Active Ownership

Osbon Capital launched in 2006 as an index boutique focused on ETFs and the emerging index strategy. At that time, Vanguard had just passed $1 trillion in assets under management and indexing and ETFs were still a relatively young concept. ETFs held just $300B in total assets at the time, and John had the foresight to predict that index ETFs would become the overwhelmingly dominant trend in markets and asset management. Today, the largest ETF, the S&P 500 SPY ticker, holds $414 billion, ETFs in aggregate hold roughly $6.5 trillion, and Vanguard’s assets have surpassed $7 trillion.

The index and ETF market dominance raises questions about the future of ownership, leadership and voting rights. John Coates of Harvard recently published on this topic, “The Problem Of Twelve: When a Few Financial Institutions Control Everything.” Today, Vanguard, Blackrock, State Street and Fidelity own roughly 25% of large corporate America. That number has been growing by approximately .5% each year consistently. 

This is also true of private equity, which has grown even faster because it tends to buy entire companies rather than shares. It’s estimated today that one in seven people in the US work for private equity fund-owned companies, whether they know it or not. My sister works in the education field for a private equity-owned company. I’m not sure about the measurement of this number, but Coates says private equity is on track to run a third of the US economy. 

The interesting part about this concentration of power is not where the returns and value accrue but where the voting power is concentrated. On the public equity side, it’s the big four mentioned above. On the private equity side, it’s KKR, Apollo, Carlyle, and Blackstone. And on the indexing side, it’s providers like Russel, Dow Jones and MSCI.

Coates considers this topic more of a dilemma and less of a problem. There are a few questions that remain.

  • What is the upper limit for ownership among the top 10 institutions? What happens when they own more than 50%?
  • How will regulations support active participation in ownership when so few people are involved? The executives of these companies need the workforce to meet with every single company and attend every meeting.
  • How will “passive” holders vote when forced to choose between Ford and GM or United Airlines and American Airlines? 
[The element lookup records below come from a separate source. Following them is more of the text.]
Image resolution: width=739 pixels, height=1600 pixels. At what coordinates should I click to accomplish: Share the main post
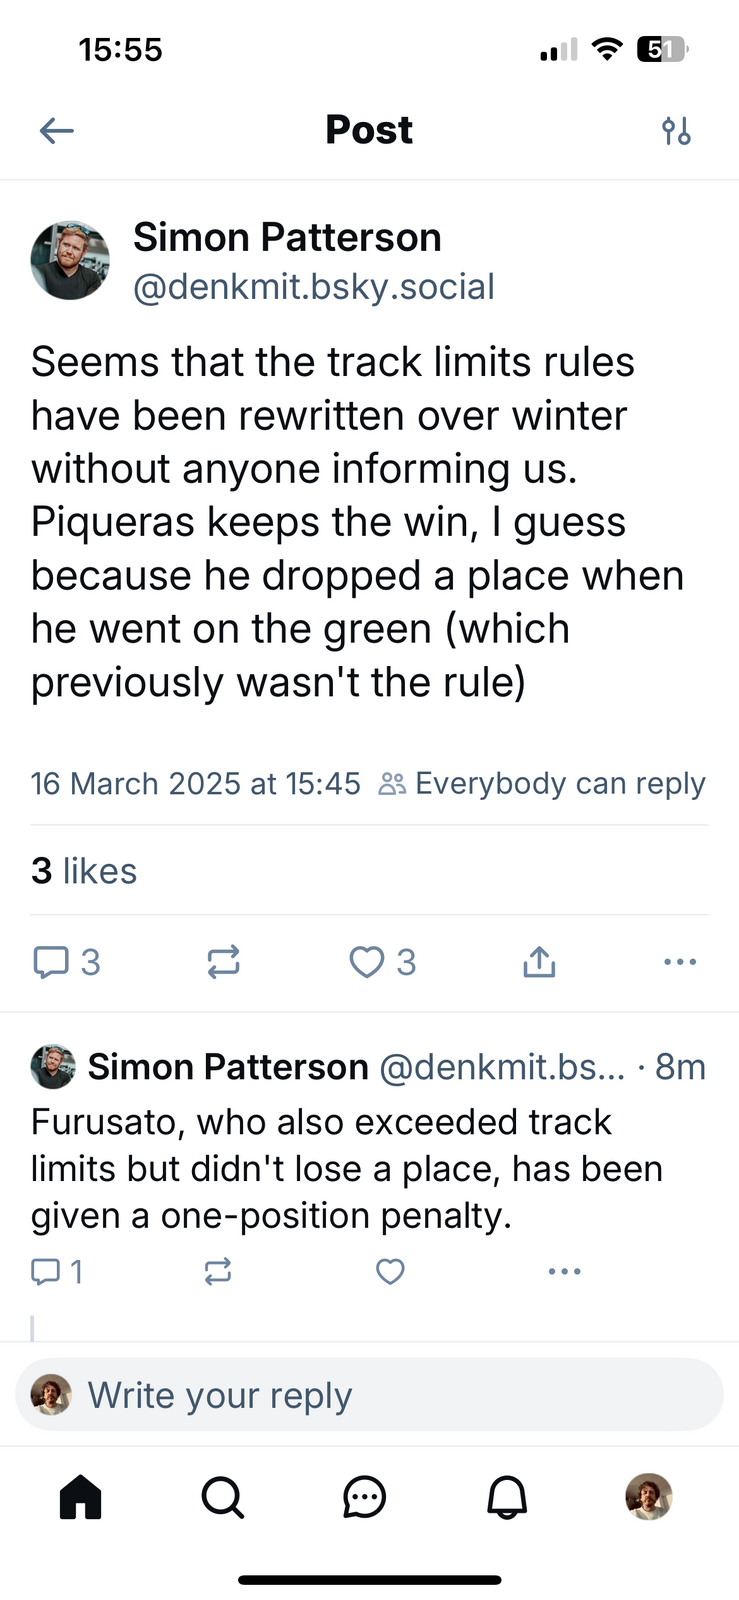coord(539,962)
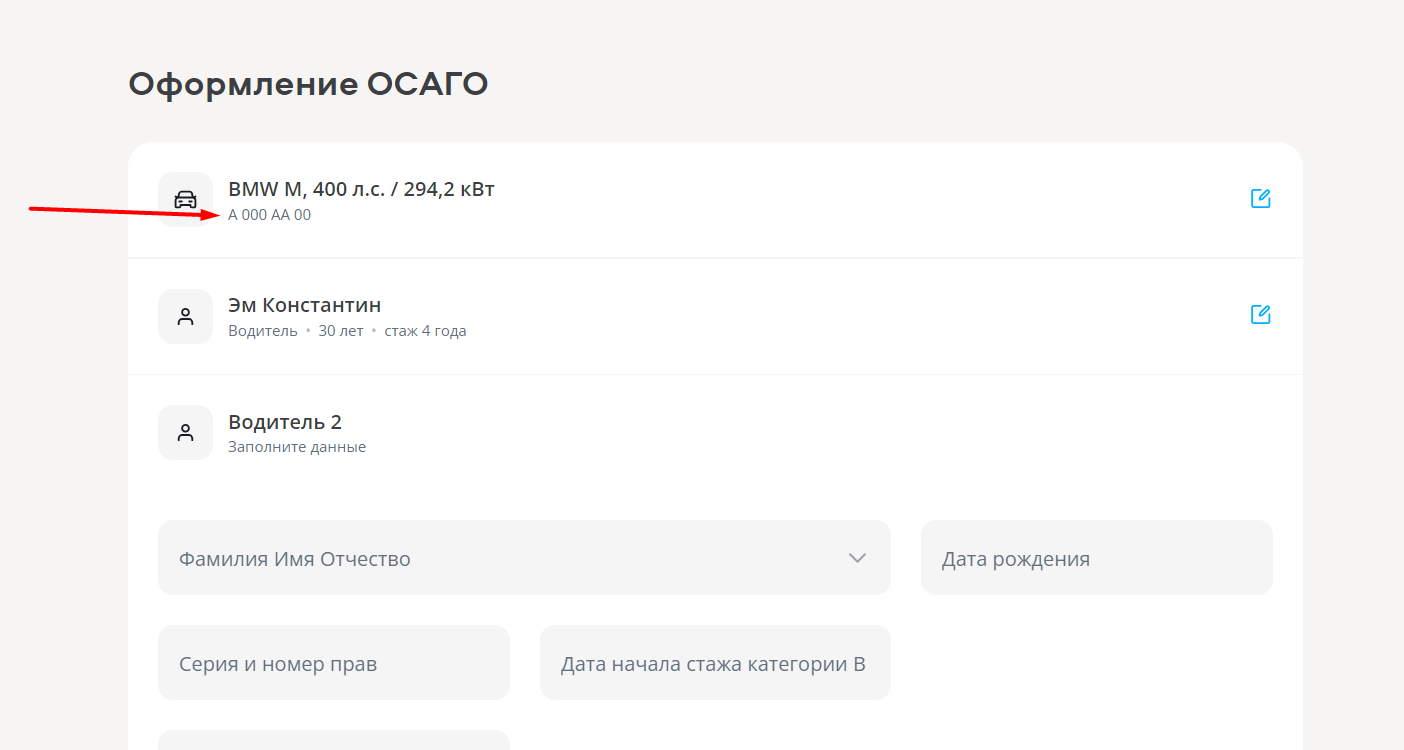
Task: Focus the Дата начала стажа категории В field
Action: click(714, 663)
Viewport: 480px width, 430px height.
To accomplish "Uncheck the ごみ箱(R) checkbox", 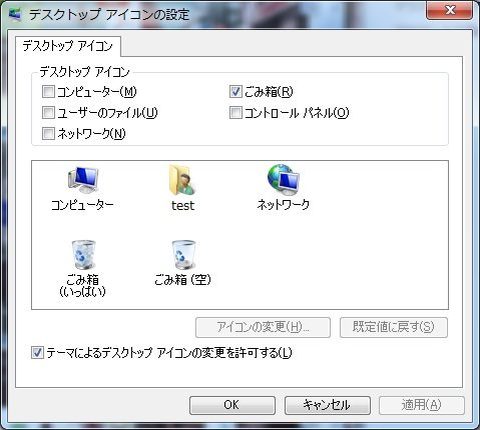I will (x=235, y=91).
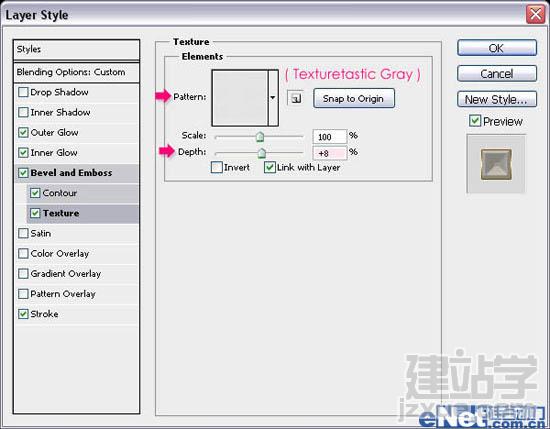
Task: Close the Layer Style dialog
Action: (535, 15)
The one thing that investors who look outside of indexes should be aware of is the massive buying pressure introduced when a company is added to a primary index like the S&P 500. Last week, the S&P committee announced that AirBnB and Blackrock were being added. Index rebalances introduce a lot of buying and selling power, which can move share prices considerably in the short and long run. This is not a comment on future AirBnB or Blackrock stock performance.

S&P 500 companies need to show positive earnings to be included, which is not something that modern technology companies have prioritized. Tesla was late to the S&P 500 because it didn’t show positive earnings until a few years ago, so index investors largely missed Tesla’s gains. There are many examples of young companies that are likely contenders for S&P 500 inclusion when they achieve positive earnings.

Ultimately, this concentration of power is something for investors to watch. Indexing and the economies of scale offered by the major investment firms have created enormous value for investors. That success is getting too large and needs to be managed in the coming years and decades.